A decision by Guinness to replace the corks used in bottled stout with metal caps is not popular in a Drogheda pub.

Corks will pop no more for bottled stout drinkers, and patrons of one Drogheda pub are up in arms as Guinness will replace corks with metal crown caps. 

In the 1960s there were still publicans in Ireland who bottled Guinness from the keg on their own premises, with a hand corking machine.  

Kegs of Guinness were delivered to the pub from the brewery. The stout was then bottled, and sealed using a hand corking machine. Guinness labels bearing the publican’s name and address were then pasted onto the bottles, and the bottles remained in the pub cellar for fourteen days to ‘bring on’ the stout.

This dedicated and reliable craft will soon vanish into the mists of history.

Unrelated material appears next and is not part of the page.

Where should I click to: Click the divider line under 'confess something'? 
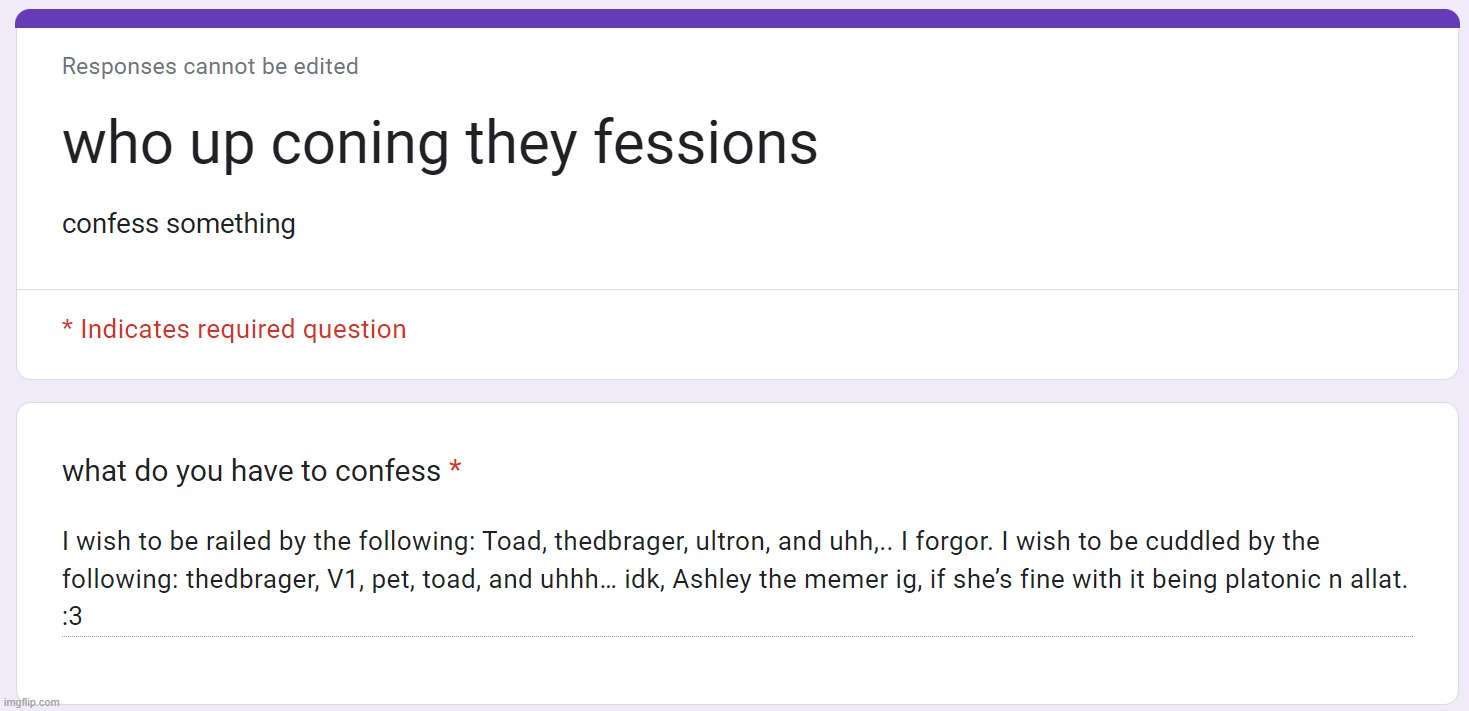737,290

Guinness maintains that corks are unhygienic, and want to have greater control over the quality of their product.  

A 31 March deadline is approaching and publican Pat O’Hagan and his customers are not pleased. A petition to keep the corks where they claim they belong has been started. Pat O'Hagan believes corks are far superior to crown caps. The more exclusive sector of the drinks industry has no problem with them,

If it’s unhygienic, why do they use it in champagne, why not put a cap instead of a cork?  Answer me that one?

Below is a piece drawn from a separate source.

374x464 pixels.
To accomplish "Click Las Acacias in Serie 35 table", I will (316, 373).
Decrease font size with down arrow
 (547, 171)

The committed drinkers of Pat O’Hagan’s bottled Guinness will have a major dilemma on their hands.  One man is not willing to change over,

I wouldn’t go into a public house unless there was a cork bottle in it.

According to one lady who is enjoying her glass of Guinness, there is a difference,

I’d sooner have a cork bottle any time...because it tastes better, tastes smoother...

Reporter Colin Bird and patrons in O'Hagan's Pub (1969)
Colin Bird and patrons in O'Hagan's Pub (1969)

Is there really a difference?  One pub regular and bottled Guinness connoisseur, Mr Clinton, is brave enough to undertake a blind taste test for the camera, and correctly identifies the crown cap bottle.  He describes what stood out for him, 

The tin top is casky, to my palette anyhow.

How will Mr Clinton manage when crown caps are the norm?  The radical idea of giving up drink altogether is being considered, 

Maybe I’ll join Father Matthew.

This episode of Newsbeat was broadcast on 4 February 1969.  The reporter is Colin Bird.